Aujourd’hui, il adopte un ton bien différent. Détrompé par la réalité, il se rend à l’évidence que tout ce que l’on peut espérer c’est une « Europe d’intérêts communs ».
Toutefois, ce qui se cache derrière la formule anodine « Europe d’intérêts communs », c’est la revendication de Fischer pour une politique européenne de grande puissance sous la direction de l’Allemagne. Le problème principal, selon le dirigeant du Parti des Verts, est que la pression politique croissante exercée par les Etats-Unis fait que les intérêts européens deviennent de plus en plus divergents. Cet antidote n’est, selon Fischer, rien de moins que l’imposition des intérêts de la puissance européene la plus forte et celle-ci est, aux dires de Fischer, l’Allemagne.
De telles revendications ont souvent été formulées dans l’histoire allemande depuis la formation de l’empire allemand en 1871 et de l’expansion industrielle nationale qui s’en est suivie. La dynamique du capitalisme allemand est incompatible avec le système restrictif d’Etat européen et, en conséquence, l’Allemagne cherche à dominer l’Europe afin de réaliser son destin de grande puissance. Les conséquences de cette politique, appliquée d’abord par Bismarck, puis par l’empereur Guillaume et enfin par Hitler, furent catastrophiques pour l’Allemagne et pour le reste du monde.
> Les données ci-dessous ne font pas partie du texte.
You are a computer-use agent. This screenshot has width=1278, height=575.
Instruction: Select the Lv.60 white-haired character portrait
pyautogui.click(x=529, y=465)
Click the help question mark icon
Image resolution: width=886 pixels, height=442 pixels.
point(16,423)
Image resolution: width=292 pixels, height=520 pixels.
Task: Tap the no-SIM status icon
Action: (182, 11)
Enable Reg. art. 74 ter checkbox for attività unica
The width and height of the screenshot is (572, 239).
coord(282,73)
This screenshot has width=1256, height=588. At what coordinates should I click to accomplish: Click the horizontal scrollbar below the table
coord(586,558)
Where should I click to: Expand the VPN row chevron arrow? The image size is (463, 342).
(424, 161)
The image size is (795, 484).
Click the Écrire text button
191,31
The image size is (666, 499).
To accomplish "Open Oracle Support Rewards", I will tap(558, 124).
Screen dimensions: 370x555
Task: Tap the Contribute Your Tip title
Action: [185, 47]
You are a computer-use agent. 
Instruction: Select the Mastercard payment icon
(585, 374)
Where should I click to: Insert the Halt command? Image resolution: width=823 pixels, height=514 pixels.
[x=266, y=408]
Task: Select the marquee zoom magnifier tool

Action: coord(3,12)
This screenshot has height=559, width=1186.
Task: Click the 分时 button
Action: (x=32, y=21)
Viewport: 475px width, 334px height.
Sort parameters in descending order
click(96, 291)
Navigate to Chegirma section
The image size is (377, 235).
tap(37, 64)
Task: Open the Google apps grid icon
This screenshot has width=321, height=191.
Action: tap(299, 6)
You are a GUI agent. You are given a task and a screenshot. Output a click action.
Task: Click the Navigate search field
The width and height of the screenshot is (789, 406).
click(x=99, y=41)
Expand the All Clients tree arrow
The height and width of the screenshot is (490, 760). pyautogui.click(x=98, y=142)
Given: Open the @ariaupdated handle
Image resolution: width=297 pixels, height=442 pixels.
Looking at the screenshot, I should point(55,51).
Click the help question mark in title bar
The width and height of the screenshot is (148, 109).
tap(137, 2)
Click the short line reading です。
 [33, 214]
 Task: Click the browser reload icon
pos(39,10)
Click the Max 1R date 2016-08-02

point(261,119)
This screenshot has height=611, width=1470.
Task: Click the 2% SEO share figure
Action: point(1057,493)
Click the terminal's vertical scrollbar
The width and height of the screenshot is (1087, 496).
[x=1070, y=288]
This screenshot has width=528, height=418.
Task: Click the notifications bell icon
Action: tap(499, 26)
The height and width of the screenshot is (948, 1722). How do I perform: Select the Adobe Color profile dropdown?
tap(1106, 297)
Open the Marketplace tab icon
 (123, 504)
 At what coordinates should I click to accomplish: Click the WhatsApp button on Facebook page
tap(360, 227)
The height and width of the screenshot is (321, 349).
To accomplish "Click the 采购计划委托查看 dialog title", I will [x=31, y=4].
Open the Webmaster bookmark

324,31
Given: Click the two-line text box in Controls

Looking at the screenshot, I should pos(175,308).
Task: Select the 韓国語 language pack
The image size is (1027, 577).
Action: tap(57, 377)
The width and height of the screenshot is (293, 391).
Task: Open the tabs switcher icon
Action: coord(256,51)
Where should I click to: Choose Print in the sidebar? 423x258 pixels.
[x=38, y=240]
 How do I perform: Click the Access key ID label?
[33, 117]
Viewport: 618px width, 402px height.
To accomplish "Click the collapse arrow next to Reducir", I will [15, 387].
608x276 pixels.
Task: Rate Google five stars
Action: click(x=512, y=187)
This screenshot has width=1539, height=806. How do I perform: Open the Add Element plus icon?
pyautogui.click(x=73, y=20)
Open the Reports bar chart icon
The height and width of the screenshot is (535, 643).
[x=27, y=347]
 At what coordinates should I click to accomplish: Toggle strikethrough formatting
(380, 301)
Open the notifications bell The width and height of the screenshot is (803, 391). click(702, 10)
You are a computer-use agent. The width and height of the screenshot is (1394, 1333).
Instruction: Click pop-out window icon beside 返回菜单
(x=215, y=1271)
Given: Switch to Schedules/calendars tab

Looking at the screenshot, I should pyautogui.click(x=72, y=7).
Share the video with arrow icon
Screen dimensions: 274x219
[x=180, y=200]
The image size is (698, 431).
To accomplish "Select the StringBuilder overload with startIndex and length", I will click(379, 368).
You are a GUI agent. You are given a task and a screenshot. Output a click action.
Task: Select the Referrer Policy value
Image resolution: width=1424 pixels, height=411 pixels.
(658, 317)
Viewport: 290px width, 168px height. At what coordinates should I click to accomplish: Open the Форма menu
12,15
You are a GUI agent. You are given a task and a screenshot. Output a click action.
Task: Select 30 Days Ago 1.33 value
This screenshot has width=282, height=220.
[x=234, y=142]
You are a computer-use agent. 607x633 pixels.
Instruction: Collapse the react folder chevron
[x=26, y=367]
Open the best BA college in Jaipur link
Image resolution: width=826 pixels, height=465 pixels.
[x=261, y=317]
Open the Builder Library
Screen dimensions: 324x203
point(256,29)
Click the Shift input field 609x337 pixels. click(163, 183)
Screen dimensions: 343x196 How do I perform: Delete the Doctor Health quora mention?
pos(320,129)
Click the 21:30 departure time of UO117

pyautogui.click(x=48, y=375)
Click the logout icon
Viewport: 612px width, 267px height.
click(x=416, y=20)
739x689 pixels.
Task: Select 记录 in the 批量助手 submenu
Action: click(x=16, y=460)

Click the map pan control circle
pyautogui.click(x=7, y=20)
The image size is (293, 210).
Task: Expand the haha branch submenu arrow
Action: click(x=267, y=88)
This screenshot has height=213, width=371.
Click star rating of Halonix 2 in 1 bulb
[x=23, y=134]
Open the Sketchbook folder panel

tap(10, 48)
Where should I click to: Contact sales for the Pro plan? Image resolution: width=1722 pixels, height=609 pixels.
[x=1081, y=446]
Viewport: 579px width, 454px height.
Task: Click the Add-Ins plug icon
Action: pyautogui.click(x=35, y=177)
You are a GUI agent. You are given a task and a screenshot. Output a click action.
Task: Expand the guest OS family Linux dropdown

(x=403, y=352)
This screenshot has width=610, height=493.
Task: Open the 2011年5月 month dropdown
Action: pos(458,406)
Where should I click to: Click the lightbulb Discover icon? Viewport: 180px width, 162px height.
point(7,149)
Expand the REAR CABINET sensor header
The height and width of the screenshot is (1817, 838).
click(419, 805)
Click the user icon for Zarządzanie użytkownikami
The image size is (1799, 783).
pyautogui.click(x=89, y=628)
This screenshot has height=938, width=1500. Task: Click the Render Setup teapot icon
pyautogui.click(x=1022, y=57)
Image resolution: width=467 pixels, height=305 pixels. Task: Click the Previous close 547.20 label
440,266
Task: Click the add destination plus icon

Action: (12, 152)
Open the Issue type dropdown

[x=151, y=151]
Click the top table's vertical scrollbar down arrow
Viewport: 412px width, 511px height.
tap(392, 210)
Si l’on considère la trajectoire de Fischer débutant par des batailles de rue et des occupations d’immeubles, et qui à présent, après avoir revêtu le manteau d’homme d’Etat et de professeur à l’université élitiste de Princeton, en appelle à une politique germano-européenne de grande puissance, l’on est tenté de conclure que la maxime selon laquelle l’histoire quand elle se répète se transforme en farce, s’applique également aux individus.
Cependant, une farce peut avoir des conséquences dangereuses, notamment en politique. Il y a dix ans, Fischer et les Verts avaient joué un rôle clé en balayant les traditionnelles entraves d’après-guerre au militarisme allemand et en permettant à l’armée allemande d’intervenir dans des conflits internationaux. Dans son discours de Berlin, il a appelé à une expansion militaire et insisté pour que l’Europe acquière une grande autonomie en tant que puissance militaire.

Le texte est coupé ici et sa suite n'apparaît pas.